4. **Competitive Position Map** — Where I sit relative to competitors on a price-value matrix and what that implies for pricing power.

5. **Price Change Recommendations** — Specific recommendation with confidence level, expected revenue impact, and risk factors.

6. **Testing Strategy** — How to validate the recommendation with an A/B pricing test (cohort design, duration, sample size, success metrics).

7. **Implementation Playbook** — If raising prices: grandfather existing customers? Phase in gradually? Change packaging to justify the increase?

Example Output

# Pricing Elasticity Analysis: TaskFlow Pro (Project Management SaaS)

1. Elasticity Calculation

Using your historical data:

| Period | Price | Units | % Price Change | % Quantity Change |

|--------|-------|-------|----------------|-------------------|

| Q1 2025 | $29/mo | 2,400 | — | — |

| Q2 2025 | $34/mo | 2,180 | +17.2% | -9.2% |

| Q3 2025 | $34/mo | 2,250 | 0% | +3.2% (organic growth) |

| Q4 2025 | $39/mo | 1,980 | +14.7% | -12.0% |

Price Elasticity of Demand:

- Q1→Q2: PED = -9.2% ÷ 17.2% = **-0.53** (inelastic)

- Q3→Q4: PED = -12.0% ÷ 14.7% = **-0.82** (inelastic, but approaching unit elastic)

Interpretation: Your product is inelastic — a 10% price increase results in only a 5-8% volume decrease. This is typical for B2B SaaS with high switching costs. You likely have room to raise prices.

2. Revenue Sensitivity Model

| Price Point | Est. Monthly Units | Monthly Revenue | vs. Current | Confidence |

|-------------|-------------------|----------------|-------------|------------|

| $29 (historical) | 2,500 | $72,500 | -5.8% | High |

| $34 (below current) | 2,250 | $76,500 | -0.7% | High |

| **$39 (current)** | **1,980** | **$77,220** | **Baseline** | **Actual** |

| $44 (test) | 1,780 | $78,320 | **+1.4%** | Medium |

| $49 (stretch) | 1,550 | $75,950 | -1.6% | Low |

**Revenue-maximizing price point: ~$44/mo** (+$1,100/mo revenue)

3. Optimal Price Range

- **Revenue-maximizing:** $42-$46/mo

- **Profit-maximizing:** $44-$49/mo (higher price = fewer support tickets per dollar of revenue)

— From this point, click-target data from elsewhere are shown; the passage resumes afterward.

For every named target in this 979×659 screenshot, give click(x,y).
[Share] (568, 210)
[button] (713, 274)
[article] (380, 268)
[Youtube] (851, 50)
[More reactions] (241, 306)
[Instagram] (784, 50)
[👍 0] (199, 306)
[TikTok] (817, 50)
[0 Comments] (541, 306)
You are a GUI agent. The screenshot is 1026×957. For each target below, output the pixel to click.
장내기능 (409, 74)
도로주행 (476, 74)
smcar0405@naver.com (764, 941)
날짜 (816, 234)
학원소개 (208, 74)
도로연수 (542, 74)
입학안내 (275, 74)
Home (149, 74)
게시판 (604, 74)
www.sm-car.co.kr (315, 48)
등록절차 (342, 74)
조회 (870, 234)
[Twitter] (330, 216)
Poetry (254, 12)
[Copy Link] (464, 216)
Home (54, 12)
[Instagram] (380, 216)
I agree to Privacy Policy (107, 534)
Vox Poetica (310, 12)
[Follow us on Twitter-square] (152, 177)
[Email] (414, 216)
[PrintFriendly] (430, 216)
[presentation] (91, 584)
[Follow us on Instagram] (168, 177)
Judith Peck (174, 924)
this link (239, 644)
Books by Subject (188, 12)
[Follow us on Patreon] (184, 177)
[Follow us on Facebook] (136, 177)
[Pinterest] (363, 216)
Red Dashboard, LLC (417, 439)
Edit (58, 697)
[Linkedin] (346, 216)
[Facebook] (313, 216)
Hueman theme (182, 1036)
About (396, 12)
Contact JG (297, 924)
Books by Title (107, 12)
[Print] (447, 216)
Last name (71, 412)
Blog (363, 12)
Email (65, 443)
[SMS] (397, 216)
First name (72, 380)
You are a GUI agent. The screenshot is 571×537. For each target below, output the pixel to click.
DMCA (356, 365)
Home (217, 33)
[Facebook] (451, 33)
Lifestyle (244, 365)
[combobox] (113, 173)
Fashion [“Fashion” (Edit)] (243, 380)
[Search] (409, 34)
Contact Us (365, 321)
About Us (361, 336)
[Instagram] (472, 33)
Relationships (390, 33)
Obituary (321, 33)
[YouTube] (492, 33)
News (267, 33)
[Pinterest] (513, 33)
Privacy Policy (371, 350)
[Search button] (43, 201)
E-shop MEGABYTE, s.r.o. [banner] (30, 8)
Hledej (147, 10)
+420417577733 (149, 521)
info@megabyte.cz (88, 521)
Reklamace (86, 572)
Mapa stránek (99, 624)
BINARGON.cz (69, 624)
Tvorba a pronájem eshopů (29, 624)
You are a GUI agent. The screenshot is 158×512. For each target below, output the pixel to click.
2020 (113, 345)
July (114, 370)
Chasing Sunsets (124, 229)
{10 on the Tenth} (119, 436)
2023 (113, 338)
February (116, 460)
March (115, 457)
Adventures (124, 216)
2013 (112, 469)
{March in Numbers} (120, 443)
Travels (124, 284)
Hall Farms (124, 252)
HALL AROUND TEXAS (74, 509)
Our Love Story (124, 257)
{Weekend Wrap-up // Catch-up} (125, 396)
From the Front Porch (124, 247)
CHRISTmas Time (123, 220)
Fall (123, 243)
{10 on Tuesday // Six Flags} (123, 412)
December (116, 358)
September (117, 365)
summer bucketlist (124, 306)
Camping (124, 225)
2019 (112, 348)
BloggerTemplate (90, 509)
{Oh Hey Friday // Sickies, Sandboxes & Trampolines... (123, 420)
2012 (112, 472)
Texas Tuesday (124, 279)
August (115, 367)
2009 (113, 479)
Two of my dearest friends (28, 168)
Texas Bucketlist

- **Risk-adjusted sweet spot:** **$44/mo** — captures upside with manageable churn risk

5. Recommendation

**Raise price from $39 to $44/mo** (13% increase)

- **Confidence:** Medium-High (7/10)

- **Expected revenue impact:** +$1,100/mo (+$13,200/year)

- **Expected churn:** 8-12% of price-sensitive customers over 60 days

- **Net impact after churn:** Still positive (+$800-1,100/mo net)

Risk factors:

1. Competitor X just launched at $35/mo — price-sensitive segment has an exit ramp

2. Annual contract customers locked in won't feel increase until renewal

3. If economy softens, elasticity could increase (become more price-sensitive)

6. Testing Strategy

A/B Price Test Design:

- **Cohort A (control):** New signups see $39/mo (50%)

- **Cohort B (test):** New signups see $44/mo (50%)

- **Duration:** 8 weeks minimum

- **Sample size needed:** ~400 per cohort (for 95% confidence, 80% power)

- **Primary metric:** Revenue per visitor (not just conversion rate)

- **Secondary metrics:** Trial-to-paid conversion, 30-day retention, support ticket volume

Tips for Best Results

  • 💡Never calculate elasticity from a single price change — you need at least 3 data points to identify a pattern vs. a coincidence.
  • 💡B2B SaaS is almost always inelastic (PED 0.3-0.8) because switching costs are high. If yours is elastic, you have a positioning problem, not a pricing problem.
  • 💡Always A/B test price changes on new customers first — never surprise existing customers with a sudden increase.
  • 💡When raising prices, add something (even small: priority support, a new feature) so it feels like an upgrade, not a tax.